Rewrite the data below as a numbered list, skipping any blank lines and leaving out the pictures.

:: STORED RECORDS ::
+--

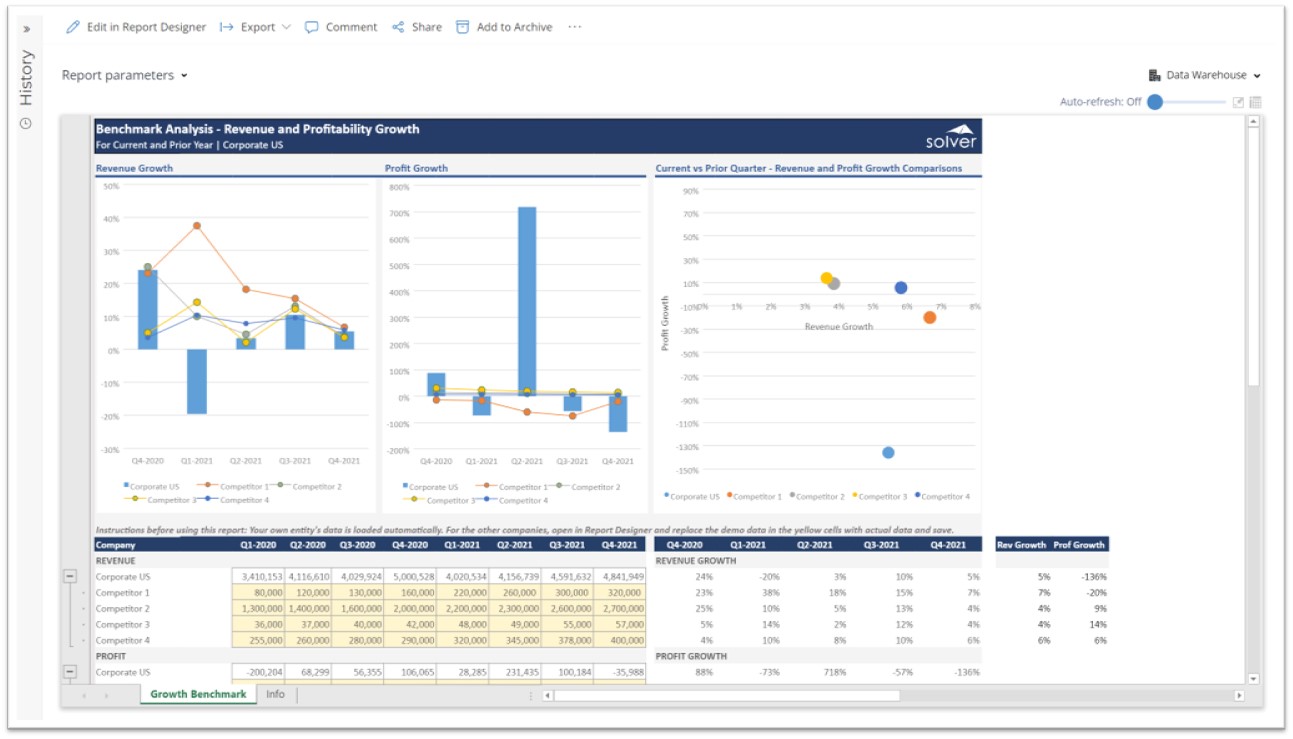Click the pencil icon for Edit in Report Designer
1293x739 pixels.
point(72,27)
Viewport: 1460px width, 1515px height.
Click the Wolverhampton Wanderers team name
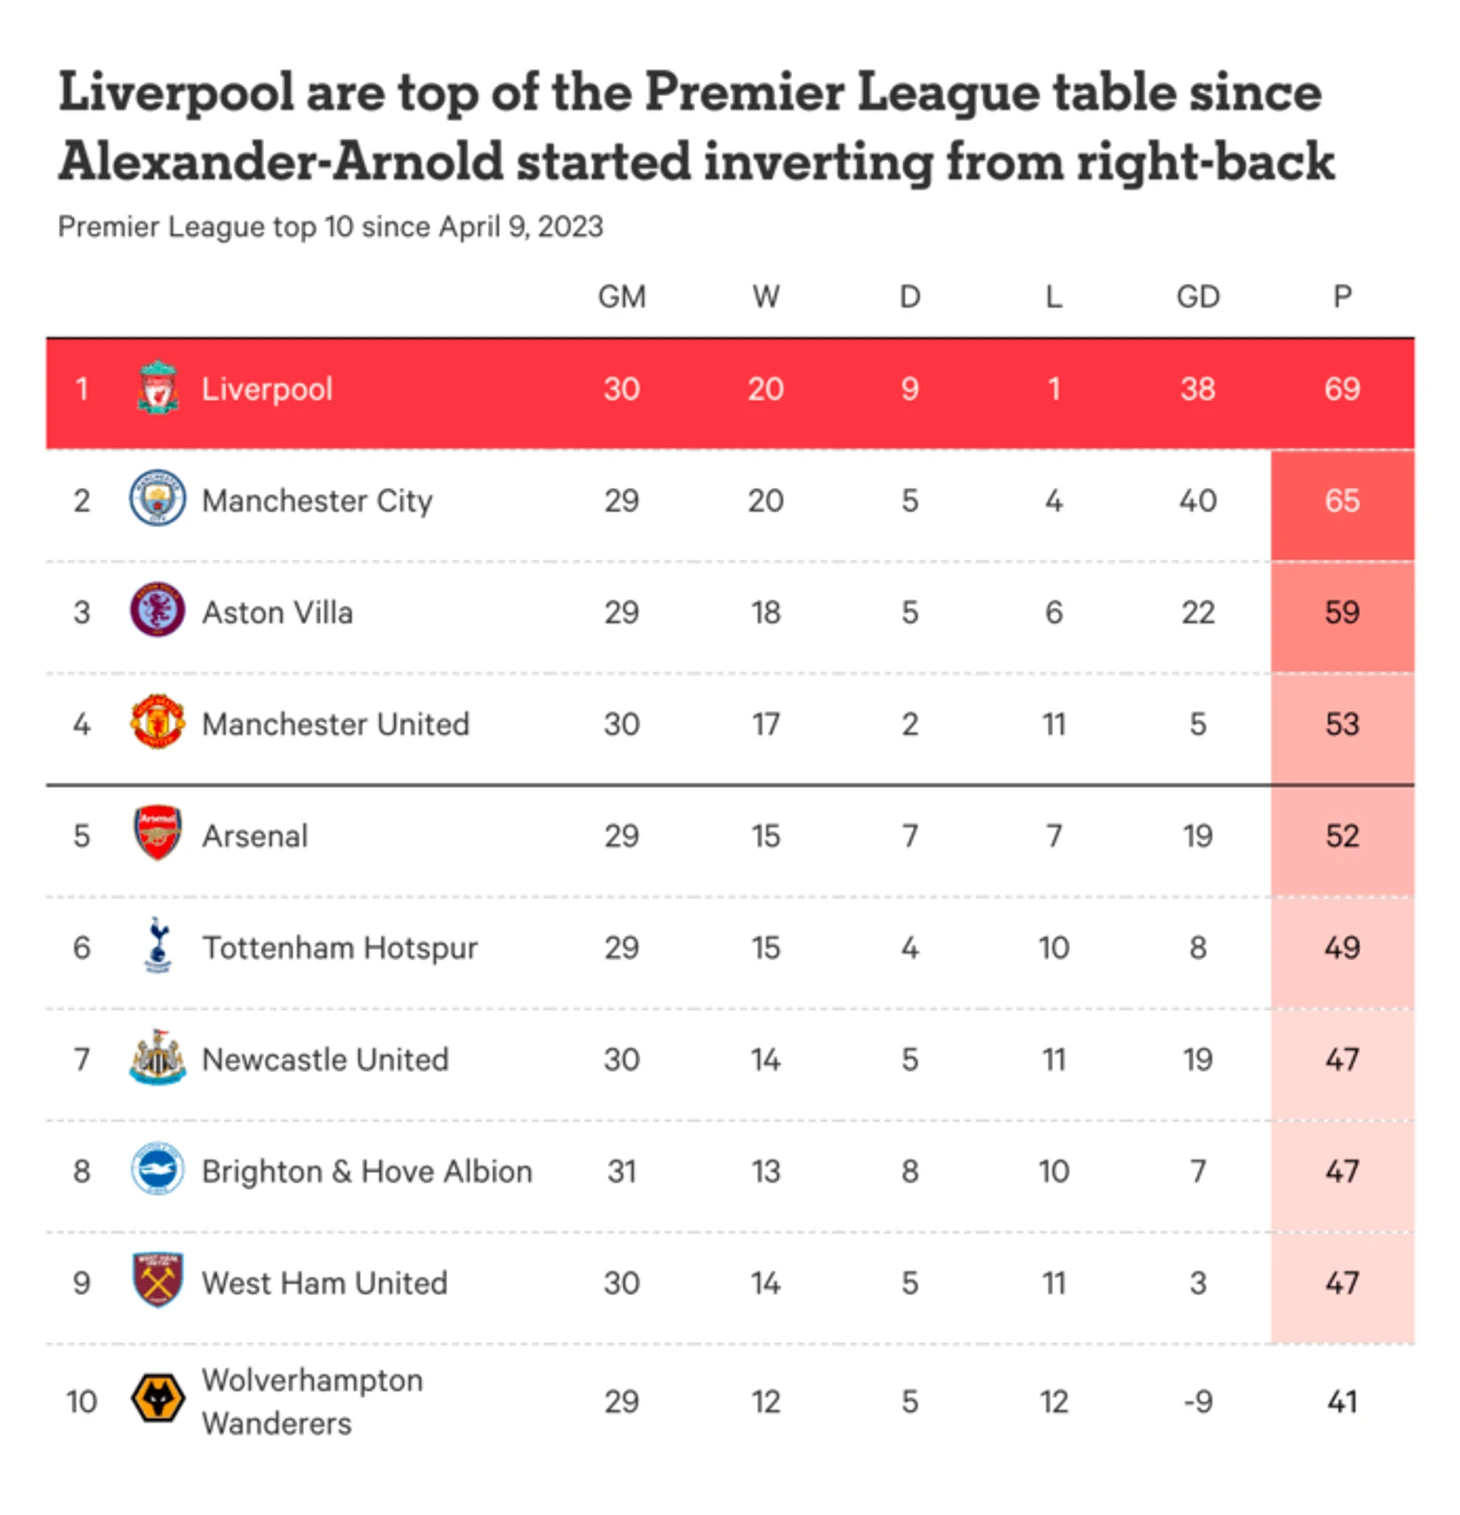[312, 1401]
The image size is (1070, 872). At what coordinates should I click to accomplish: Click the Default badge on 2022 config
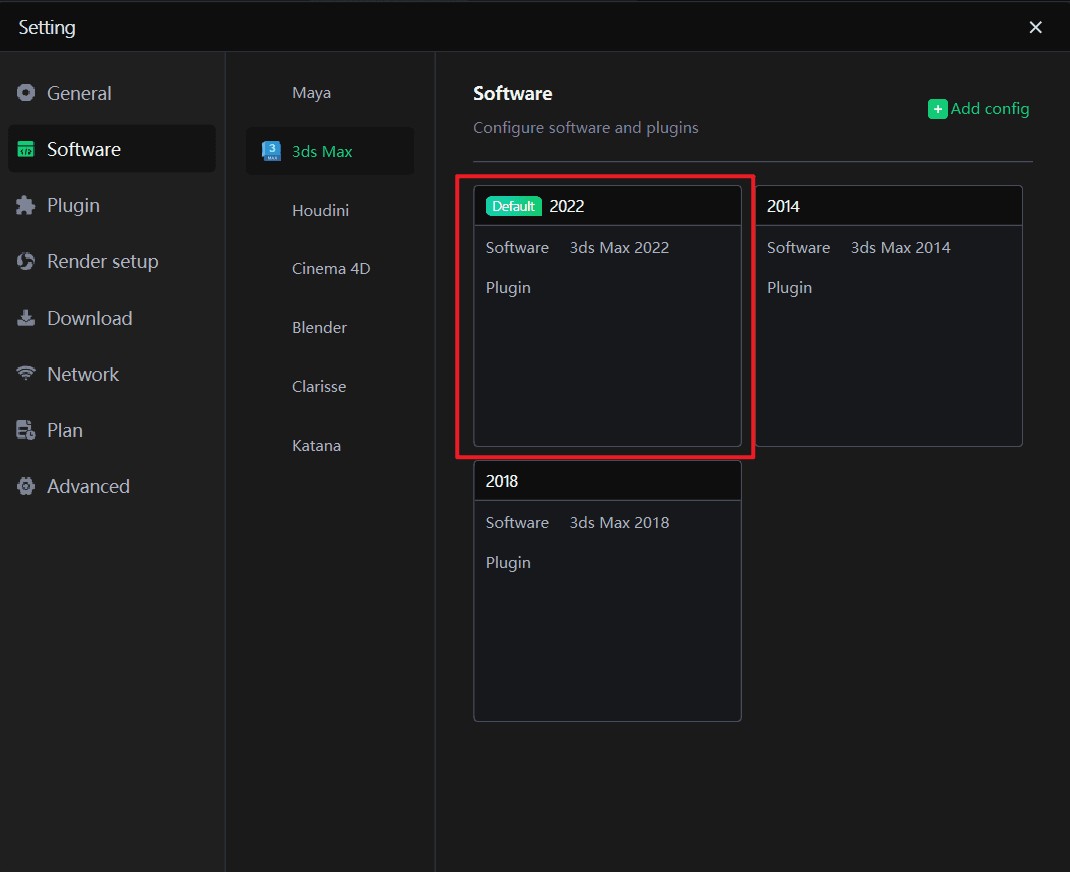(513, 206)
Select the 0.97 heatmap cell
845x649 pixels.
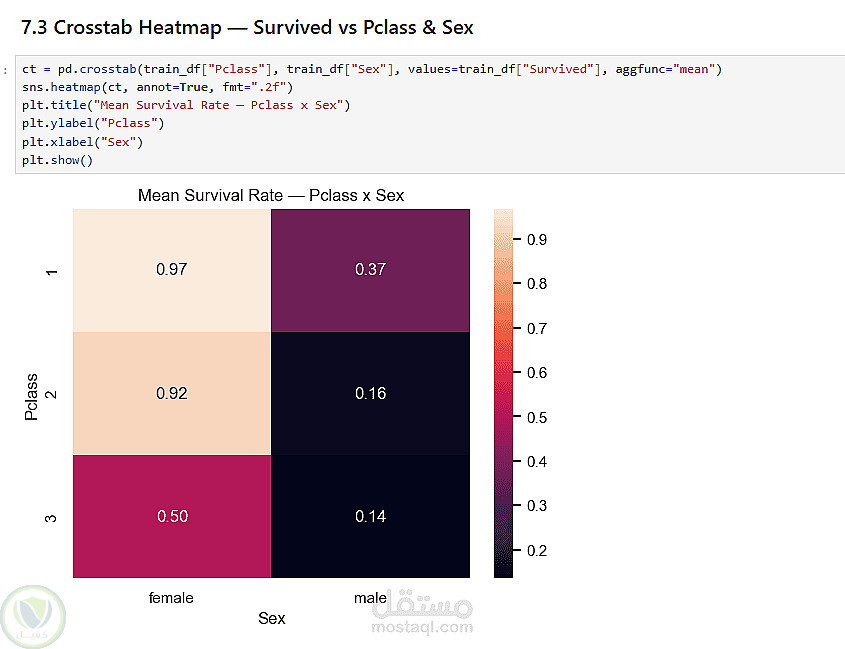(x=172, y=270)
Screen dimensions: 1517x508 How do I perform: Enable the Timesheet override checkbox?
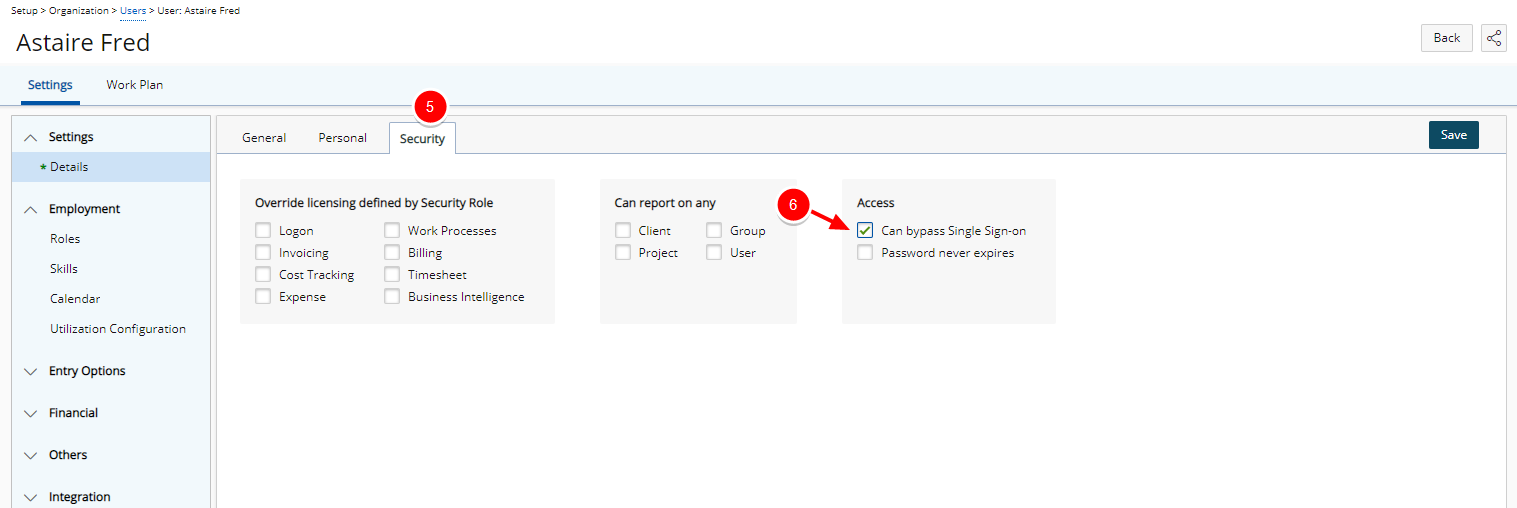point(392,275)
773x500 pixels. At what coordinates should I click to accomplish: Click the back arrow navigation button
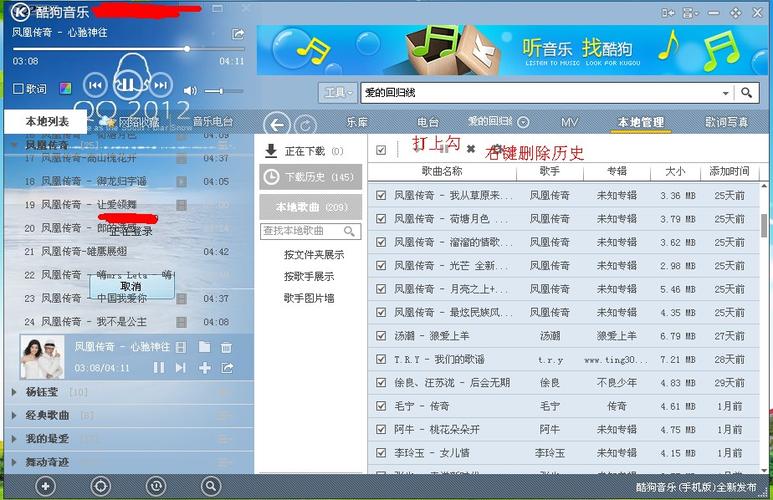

+--

:: EXERCISE RESPONSE ::
1. Click the pencil icon for Edit in Report Designer
2. 1293x739 pixels.
3. point(72,27)
4. Viewport: 1460px width, 1515px height.
5. Click the Wolverhampton Wanderers team name
6. [312, 1401]
7. The image size is (1070, 872). At what coordinates should I click to accomplish: Click the Default badge on 2022 config
8. (513, 206)
9. Select the 0.97 heatmap cell
10. 845x649 pixels.
11. (x=172, y=270)
12. Screen dimensions: 1517x508 How do I perform: Enable the Timesheet override checkbox?
13. point(392,275)
14. 773x500 pixels. At what coordinates should I click to accomplish: Click the back arrow navigation button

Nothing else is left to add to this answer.